I don't understand this. By the usual definition, the metalanguage (L*, M*)
for an interpreted language (L, M) contains predicates for the notions of
truth, reference, denotation, etc. in (L, M). If the metalanguage is weaker
than (L, M), then you're just doing syntax for L: defining "formula in L",
"term in L", etc.
>The thing is, semantics cannot be an essential part of any language,
>and it's not even a technical issue. You speak English, so do I. One
>of your axioms is that "cats are nasty". One of my axioms is that
>"cats are nice." It is not a property of English that will resolve
>any sentence about cats that we interpret, it is a separable ontology.
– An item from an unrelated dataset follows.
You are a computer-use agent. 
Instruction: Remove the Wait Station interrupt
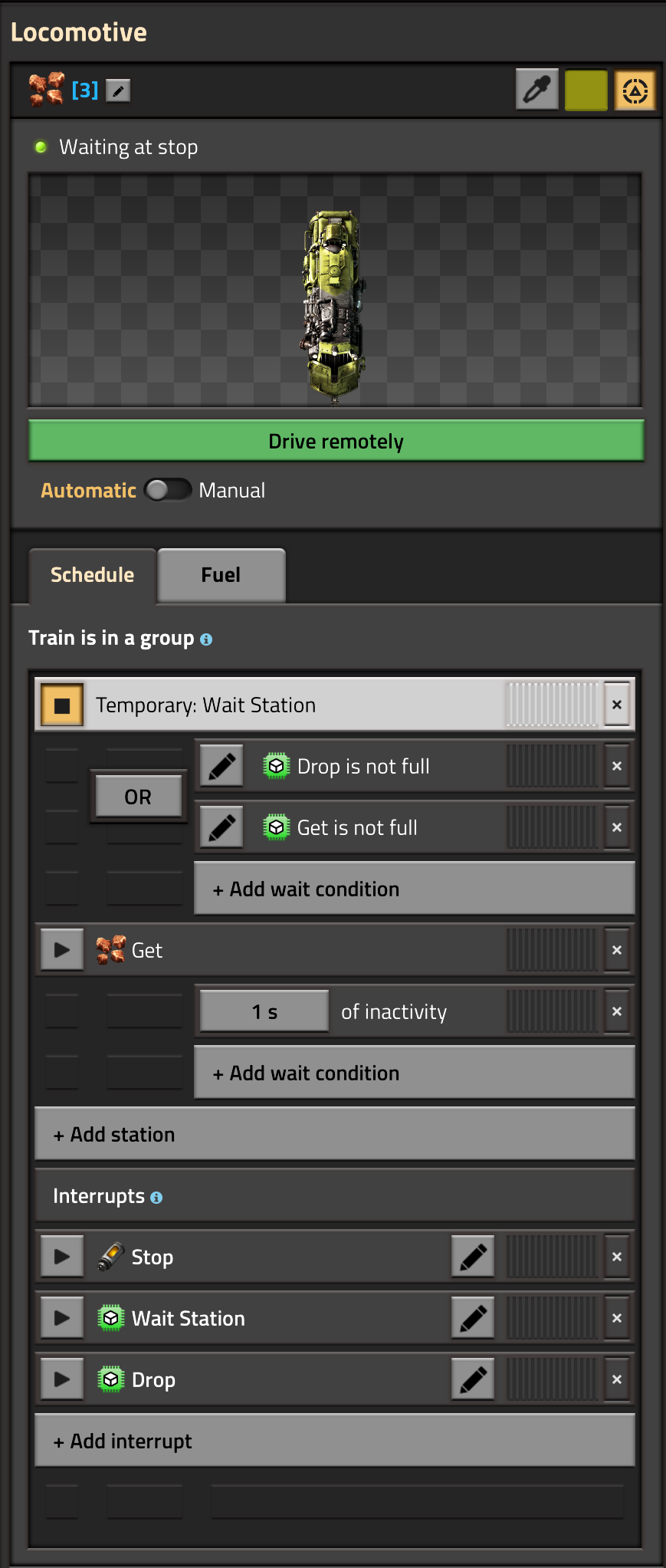(617, 1318)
Semantics is concerned with what a language is about: what entities,
objects, properties and relations in the world that the expressions of the
language refer to.
If one of my assertions is "cats are nasty", and cats are nasty, then my
assertion is true.
This follows from the T-sentence.
"cats are nasty" is true if and only if cats are nasty.
[snip]
>>Unfortunately, I have no idea how to respond to this argument. Maybe
humans
>>aren't smart enough to solve the problem of semantic self-representation.
>
>Fooey.
Well it's possible, given the amount of time the problem has been around.
Much as problems about the nature of the human mind may be beyond the
cognitive powers of the human mind to solve, as Chomsky has speculated.
>BTW, none of this helps with the liar paradox, IMHO.
Since no one knows, it's hard to say. The liar paradox is caused by the
inconsistent combination of syntactic richness, logical richness and
semantic richness. More exactly, it involves the inconsistency between the
disquotational T-scheme (which governs the word "true") and the
diagonalization property, which allows us to construct a term t such that t
denotes "t is not true".
This means that, for sufficiently rich languages, and for any property P
expressible in the language, we can construct a sentence S such that S is
equivalent to "S lacks property P". This is Goedel's Diagonal Lemma.
The T-sentence is then
(T) "S lacks property P" is true if and only if S lacks property P
and thus, since S is equivalent to "S lacks property P",
S is true if and only if S lacks property P
Now, if property P is the property of being true, then we have,
S is true if and only if S is not true.
This contradiction follows from the T-scheme and the diagonalization
property.
The liar paradox can be tamed within mathematical logic, where it leads to
useful and powerful indefinability theorems. For example, the set of
arithmetic truths is not definable in arithmetic. These cases lead to
interpreted languages which are semantically open: they cannot fully express
their own semantics. The attempt to provide semantically closed languages
has not yet succeeded, and appears to be mathematically impossible (although
Kripke's fixed point theory represents significant progress). And yet
English appears to be semantically closed. This is the problem, and why Barb
Knox originally wondered whether expressively rich semantically closed
languages are possible. Dialetheists claim that semantically closed
languages must be dialetheic languages---inconsistent languages. Perhaps
this is the right way, but I am sceptical.